Night After Night After Night is competently made, though its pacing is a bit odd.  Oftentimes, adjacent scenes simply butt up against one another with no connective tissue between them.  It can be a little jarring, but if anything, it actually adds to the film’s schizophrenic ambience, continuing, in a way, to describe its juxtaposition of prurience and prudishness.  Even while being distinctly British, there are Giallo elements at play, as well, making for something of interest to devotees of that genre.  The killer wears a black leather trench coat.  There are POV shots of him stalking and stabbing his victims.  There is the plain lurid quality so prevalent in Gialli, including the close tying of violence with sex and how this affects people mentally.  However, the film is simplistic to the point of being somewhat plain, and the finale meanders a bit more than it excites.  Nevertheless, it kept my ass in my seat, and I never truly felt bored by it.  Maybe I’m just another sex maniac.

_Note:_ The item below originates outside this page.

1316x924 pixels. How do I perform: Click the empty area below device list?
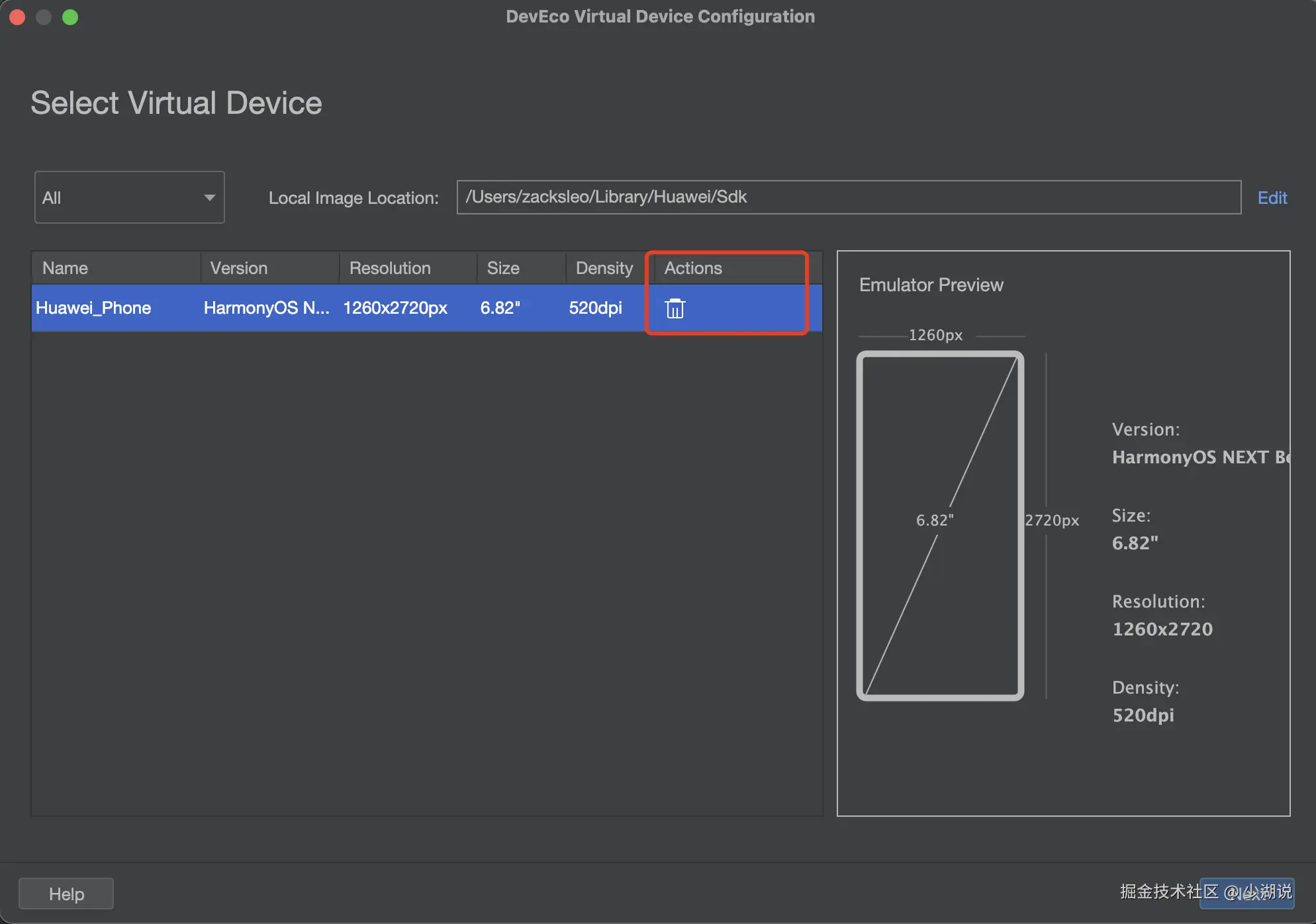tap(426, 572)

MVT:  The grittiness of the film, augmented by its low budget aesthetics, is appealing, especially for those of us for whom this is a big part of the attraction to films like this.

Make or Break:  There’s a character’s death rather early on that is not only surprising, but it’s also surprisingly well-staged, and it sends the story in a different direction than you might have initially expected.